### Problem to work on
Everything before the line containing "[menuitem] (628, 124)" stays out; print that line and all lines below it through the last, exactly.

### Data provided
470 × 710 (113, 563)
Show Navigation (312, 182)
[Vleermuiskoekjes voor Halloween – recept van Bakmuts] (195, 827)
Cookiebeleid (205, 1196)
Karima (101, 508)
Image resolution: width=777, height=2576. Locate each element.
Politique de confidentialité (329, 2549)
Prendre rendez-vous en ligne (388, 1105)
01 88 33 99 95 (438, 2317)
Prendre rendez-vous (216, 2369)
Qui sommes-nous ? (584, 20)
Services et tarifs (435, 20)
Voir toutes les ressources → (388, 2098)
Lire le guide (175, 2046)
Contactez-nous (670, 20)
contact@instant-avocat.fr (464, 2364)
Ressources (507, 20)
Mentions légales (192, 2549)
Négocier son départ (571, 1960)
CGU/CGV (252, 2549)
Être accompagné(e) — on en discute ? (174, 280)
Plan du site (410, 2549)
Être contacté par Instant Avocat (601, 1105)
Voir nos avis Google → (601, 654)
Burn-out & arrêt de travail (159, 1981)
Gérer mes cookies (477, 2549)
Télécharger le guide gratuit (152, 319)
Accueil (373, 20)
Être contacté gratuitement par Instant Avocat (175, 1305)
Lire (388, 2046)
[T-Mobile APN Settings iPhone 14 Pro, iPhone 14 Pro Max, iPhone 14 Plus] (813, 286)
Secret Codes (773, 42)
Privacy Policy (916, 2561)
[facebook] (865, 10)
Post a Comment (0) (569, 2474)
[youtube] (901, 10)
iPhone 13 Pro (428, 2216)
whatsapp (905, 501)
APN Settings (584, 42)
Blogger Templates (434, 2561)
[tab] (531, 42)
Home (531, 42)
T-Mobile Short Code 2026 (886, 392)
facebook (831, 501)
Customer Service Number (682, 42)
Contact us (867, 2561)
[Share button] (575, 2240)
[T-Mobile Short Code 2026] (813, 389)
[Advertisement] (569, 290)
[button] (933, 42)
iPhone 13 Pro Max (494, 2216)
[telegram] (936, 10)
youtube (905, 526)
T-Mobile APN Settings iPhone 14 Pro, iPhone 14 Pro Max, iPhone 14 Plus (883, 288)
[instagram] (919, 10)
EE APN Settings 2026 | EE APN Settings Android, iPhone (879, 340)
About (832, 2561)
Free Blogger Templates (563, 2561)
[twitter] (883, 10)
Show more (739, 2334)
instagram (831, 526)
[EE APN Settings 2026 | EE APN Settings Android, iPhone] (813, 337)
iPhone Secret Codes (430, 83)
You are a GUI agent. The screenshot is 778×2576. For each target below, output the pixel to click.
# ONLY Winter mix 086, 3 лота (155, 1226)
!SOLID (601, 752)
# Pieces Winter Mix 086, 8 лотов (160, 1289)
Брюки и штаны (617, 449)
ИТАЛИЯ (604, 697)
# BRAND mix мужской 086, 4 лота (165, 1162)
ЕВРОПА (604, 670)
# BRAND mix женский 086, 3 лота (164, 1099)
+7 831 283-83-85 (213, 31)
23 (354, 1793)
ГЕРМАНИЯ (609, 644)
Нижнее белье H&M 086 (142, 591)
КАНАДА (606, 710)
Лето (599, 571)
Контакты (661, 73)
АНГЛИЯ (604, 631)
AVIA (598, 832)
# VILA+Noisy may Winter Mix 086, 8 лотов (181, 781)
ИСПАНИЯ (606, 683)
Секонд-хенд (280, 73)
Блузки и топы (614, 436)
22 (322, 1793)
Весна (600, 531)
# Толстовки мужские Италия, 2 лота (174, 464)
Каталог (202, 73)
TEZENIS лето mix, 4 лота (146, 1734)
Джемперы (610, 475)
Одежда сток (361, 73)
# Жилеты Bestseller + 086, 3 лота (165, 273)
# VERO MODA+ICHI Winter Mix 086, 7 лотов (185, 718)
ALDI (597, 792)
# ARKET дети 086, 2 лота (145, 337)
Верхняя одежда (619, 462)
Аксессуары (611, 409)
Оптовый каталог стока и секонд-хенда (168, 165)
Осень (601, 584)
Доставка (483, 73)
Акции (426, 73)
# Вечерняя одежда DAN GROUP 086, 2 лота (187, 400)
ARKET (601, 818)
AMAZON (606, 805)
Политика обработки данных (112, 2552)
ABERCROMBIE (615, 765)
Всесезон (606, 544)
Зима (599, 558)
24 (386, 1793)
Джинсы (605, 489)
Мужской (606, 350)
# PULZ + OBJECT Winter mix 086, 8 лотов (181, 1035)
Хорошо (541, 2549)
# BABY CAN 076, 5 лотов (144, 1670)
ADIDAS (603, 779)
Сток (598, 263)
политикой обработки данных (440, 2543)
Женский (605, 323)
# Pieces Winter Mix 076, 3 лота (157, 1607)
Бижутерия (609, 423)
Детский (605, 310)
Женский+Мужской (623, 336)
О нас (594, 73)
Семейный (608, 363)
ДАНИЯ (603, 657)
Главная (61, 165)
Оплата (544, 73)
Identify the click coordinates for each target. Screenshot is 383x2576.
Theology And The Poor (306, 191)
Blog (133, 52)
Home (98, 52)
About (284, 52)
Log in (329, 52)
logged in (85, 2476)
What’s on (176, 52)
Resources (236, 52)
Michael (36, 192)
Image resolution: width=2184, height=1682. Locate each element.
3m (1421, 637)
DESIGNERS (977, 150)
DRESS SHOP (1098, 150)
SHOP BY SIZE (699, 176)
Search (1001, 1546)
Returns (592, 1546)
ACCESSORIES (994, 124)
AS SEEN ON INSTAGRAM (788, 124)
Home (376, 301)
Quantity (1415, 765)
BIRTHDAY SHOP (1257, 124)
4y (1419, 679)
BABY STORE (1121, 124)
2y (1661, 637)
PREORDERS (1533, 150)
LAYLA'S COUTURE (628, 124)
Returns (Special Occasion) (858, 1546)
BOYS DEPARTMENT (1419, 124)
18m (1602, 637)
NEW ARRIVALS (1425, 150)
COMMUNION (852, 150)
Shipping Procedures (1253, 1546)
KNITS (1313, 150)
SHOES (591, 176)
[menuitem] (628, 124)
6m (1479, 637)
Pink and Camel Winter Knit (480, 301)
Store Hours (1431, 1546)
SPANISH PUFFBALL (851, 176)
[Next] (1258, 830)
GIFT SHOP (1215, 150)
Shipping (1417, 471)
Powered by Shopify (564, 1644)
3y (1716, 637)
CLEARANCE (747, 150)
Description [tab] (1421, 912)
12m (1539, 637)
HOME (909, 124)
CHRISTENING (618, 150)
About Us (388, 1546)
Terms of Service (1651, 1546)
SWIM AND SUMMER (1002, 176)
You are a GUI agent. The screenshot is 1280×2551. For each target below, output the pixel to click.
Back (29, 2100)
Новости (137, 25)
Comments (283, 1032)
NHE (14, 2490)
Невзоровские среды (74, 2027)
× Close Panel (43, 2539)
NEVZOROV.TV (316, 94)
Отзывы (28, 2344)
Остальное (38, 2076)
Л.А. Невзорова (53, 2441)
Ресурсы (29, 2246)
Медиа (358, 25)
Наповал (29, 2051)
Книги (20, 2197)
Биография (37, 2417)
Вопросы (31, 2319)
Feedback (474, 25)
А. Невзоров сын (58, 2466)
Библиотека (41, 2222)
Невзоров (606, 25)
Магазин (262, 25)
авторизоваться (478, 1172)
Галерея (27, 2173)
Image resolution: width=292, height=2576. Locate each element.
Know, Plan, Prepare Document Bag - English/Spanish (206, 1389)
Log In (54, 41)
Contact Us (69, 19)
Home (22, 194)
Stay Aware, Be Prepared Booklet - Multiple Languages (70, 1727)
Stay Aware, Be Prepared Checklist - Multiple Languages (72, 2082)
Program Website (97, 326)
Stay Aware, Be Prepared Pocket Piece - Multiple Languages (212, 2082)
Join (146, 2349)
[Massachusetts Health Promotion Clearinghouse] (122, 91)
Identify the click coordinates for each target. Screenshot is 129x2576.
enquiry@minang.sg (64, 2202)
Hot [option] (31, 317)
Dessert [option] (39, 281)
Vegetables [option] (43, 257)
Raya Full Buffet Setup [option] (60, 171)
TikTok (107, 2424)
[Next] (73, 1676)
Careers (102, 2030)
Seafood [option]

### Solution for this problem
[menuitem] (628, 124)
6m (1479, 637)
Pink and Camel Winter Knit (480, 301)
Store Hours (1431, 1546)
SPANISH PUFFBALL (851, 176)
[Next] (1258, 830)
GIFT SHOP (1215, 150)
Shipping (1417, 471)
Powered by Shopify (564, 1644)
3y (1716, 637)
CLEARANCE (747, 150)
Description [tab] (1421, 912)
12m (1539, 637)
HOME (909, 124)
CHRISTENING (618, 150)
About Us (388, 1546)
Terms of Service (1651, 1546)
SWIM AND SUMMER (1002, 176)
You are a GUI agent. The screenshot is 1280×2551. For each target below, output the pixel to click.
Back (29, 2100)
Новости (137, 25)
Comments (283, 1032)
NHE (14, 2490)
Невзоровские среды (74, 2027)
× Close Panel (43, 2539)
NEVZOROV.TV (316, 94)
Отзывы (28, 2344)
Остальное (38, 2076)
Л.А. Невзорова (53, 2441)
Ресурсы (29, 2246)
Медиа (358, 25)
Наповал (29, 2051)
Книги (20, 2197)
Биография (37, 2417)
Вопросы (31, 2319)
Feedback (474, 25)
А. Невзоров сын (58, 2466)
Библиотека (41, 2222)
Невзоров (606, 25)
Магазин (262, 25)
авторизоваться (478, 1172)
Галерея (27, 2173)
Image resolution: width=292, height=2576. Locate each element.
Know, Plan, Prepare Document Bag - English/Spanish (206, 1389)
Log In (54, 41)
Contact Us (69, 19)
Home (22, 194)
Stay Aware, Be Prepared Booklet - Multiple Languages (70, 1727)
Stay Aware, Be Prepared Checklist - Multiple Languages (72, 2082)
Program Website (97, 326)
Stay Aware, Be Prepared Pocket Piece - Multiple Languages (212, 2082)
Join (146, 2349)
[Massachusetts Health Promotion Clearinghouse] (122, 91)
Identify the click coordinates for each target. Screenshot is 129x2576.
enquiry@minang.sg (64, 2202)
Hot [option] (31, 317)
Dessert [option] (39, 281)
Vegetables [option] (43, 257)
Raya Full Buffet Setup [option] (60, 171)
TikTok (107, 2424)
[Next] (73, 1676)
Careers (102, 2030)
Seafood [option]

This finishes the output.